■ EXCERPTED PASSAGE ■

╔══

“Typical” ELWA Hospital visits; Typhoid fever looking like appendicitis, malaria causing sore throat, tuberculosis patients with large pericardial effusions (fluid in the sack surrounding the heart), tetanus causing abdominal muscle spasm, and severe leg burns from using “bush medicine” to “treat” a spinal cord injury.
The past 4 months have been an incredible learning experience. I have been working with a wonderful team of doctors, nurses and staff.
At 7:30 am chapel, Pastor Moses begins with a teaching from scripture that relates to our lives and service at ELWA hospital.
After chapel the team starts the morning with sign out from the night before. The doctor who was on call shares about the patients that he or she cared for during the night and the doctors on the team have the opportunity to ask questions and give input into the care.
During rounds we split into 3 teams. One team sees patients on the maternity ward and pediatrics, one team cares for the general medicine patients and the surgeons round on their surgical patients. Each team includes expatriates and African doctors, all of us using our own experience and knowledge to offer insight into some of the more challenging cases.

╚══

■ PROVIDED MATERIAL ■

╔══

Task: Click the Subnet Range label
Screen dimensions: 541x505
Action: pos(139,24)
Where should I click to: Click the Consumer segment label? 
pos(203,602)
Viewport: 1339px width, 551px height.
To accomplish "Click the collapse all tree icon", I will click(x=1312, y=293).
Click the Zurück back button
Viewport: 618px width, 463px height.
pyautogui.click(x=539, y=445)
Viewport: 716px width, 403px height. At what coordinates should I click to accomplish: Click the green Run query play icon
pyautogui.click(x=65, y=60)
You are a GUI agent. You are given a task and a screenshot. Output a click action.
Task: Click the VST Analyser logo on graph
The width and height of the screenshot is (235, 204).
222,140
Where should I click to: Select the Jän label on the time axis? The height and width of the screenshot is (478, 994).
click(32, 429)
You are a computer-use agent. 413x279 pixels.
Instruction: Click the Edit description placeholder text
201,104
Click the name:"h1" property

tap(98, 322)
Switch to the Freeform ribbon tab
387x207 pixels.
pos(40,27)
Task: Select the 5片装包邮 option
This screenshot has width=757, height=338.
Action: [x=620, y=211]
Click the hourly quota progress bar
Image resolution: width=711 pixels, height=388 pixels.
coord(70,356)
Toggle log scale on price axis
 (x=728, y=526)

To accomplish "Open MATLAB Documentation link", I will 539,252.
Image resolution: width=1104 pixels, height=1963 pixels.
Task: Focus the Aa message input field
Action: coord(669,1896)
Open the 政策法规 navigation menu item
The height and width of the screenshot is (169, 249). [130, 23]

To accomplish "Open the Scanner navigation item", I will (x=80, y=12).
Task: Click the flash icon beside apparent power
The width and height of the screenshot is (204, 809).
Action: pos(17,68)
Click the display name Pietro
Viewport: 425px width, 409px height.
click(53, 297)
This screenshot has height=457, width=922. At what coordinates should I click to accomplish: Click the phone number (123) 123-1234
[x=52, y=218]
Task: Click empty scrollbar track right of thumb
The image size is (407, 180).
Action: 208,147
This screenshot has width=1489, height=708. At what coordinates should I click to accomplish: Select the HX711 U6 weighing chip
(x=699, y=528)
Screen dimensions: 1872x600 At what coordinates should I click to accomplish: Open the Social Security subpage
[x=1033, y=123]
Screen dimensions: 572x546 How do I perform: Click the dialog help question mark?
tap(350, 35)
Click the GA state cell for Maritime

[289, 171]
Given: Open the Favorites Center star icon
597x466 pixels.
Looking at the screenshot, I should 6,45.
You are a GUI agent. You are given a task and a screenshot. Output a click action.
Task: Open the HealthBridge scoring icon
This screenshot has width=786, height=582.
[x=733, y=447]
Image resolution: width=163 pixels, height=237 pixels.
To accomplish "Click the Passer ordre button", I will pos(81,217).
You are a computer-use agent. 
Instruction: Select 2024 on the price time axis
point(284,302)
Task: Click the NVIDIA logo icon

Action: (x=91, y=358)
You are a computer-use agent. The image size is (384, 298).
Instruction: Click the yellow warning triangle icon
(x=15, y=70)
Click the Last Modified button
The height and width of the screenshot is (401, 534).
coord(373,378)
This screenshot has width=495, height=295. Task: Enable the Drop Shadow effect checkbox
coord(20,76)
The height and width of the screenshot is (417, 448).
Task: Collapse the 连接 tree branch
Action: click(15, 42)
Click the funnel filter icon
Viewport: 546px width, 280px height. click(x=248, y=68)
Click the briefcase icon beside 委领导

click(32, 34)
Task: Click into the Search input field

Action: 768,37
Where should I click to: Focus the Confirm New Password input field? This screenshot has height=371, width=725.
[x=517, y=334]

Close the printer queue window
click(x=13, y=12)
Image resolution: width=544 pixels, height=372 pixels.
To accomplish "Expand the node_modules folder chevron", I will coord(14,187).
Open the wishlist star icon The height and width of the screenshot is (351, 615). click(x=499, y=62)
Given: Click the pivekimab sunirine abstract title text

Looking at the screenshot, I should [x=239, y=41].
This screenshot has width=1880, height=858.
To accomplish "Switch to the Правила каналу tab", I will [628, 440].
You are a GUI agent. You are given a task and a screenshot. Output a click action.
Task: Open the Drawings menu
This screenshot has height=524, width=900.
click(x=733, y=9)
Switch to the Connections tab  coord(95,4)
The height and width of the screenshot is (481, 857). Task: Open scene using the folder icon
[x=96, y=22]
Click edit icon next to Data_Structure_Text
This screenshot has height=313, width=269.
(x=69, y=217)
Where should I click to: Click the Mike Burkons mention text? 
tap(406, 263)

╚══

■ DIRECTIONS ■
#1 According to the ELWA Hospital account, what caused the severe leg burns listed among the typical hospital visits? Explain in one to three sentences.
#2 Could you retype the part of the ELWA Hospital account that opens with the words containing "The past 4 months" and closes with "at ELWA hospital."?
#3 Can you continue the ELWA Hospital account from its last sentence?

■ ACTIVITY ANSWERS ■
#1 The severe leg burns came from using "bush medicine" to "treat" a spinal cord injury.

#2
The past 4 months have been an incredible learning experience. I have been working with a wonderful team of doctors, nurses and staff.
At 7:30 am chapel, Pastor Moses begins with a teaching from scripture that relates to our lives and service at ELWA hospital.

#3
We have had several teaching conferences in the past two months. I have had the opportunity to present multiple sessions on obstetrical ultrasound to doctors and nurses. Ultrasound is one of the few imaging studies available here and, as many of you know, this skill is one of my favorite things to teach.
I also had the chance to teach vacuum assisted delivery. This is a procedure that has proved to be life saving on a couple of occasions in the past two months here at ELWA hospital. We did not have an obstetrical mannequin, so my family helped me construct a model from a cardboard box, duct tape, West African cloth, and a children’s toy ball. This was quite an enjoyable and interactive session.
I am so grateful for the chance to learn and teach in Liberia. God is using each of us on the team to encourage others, share God’s love, and provide the best care that we are able to the patients that we are privileged to serve.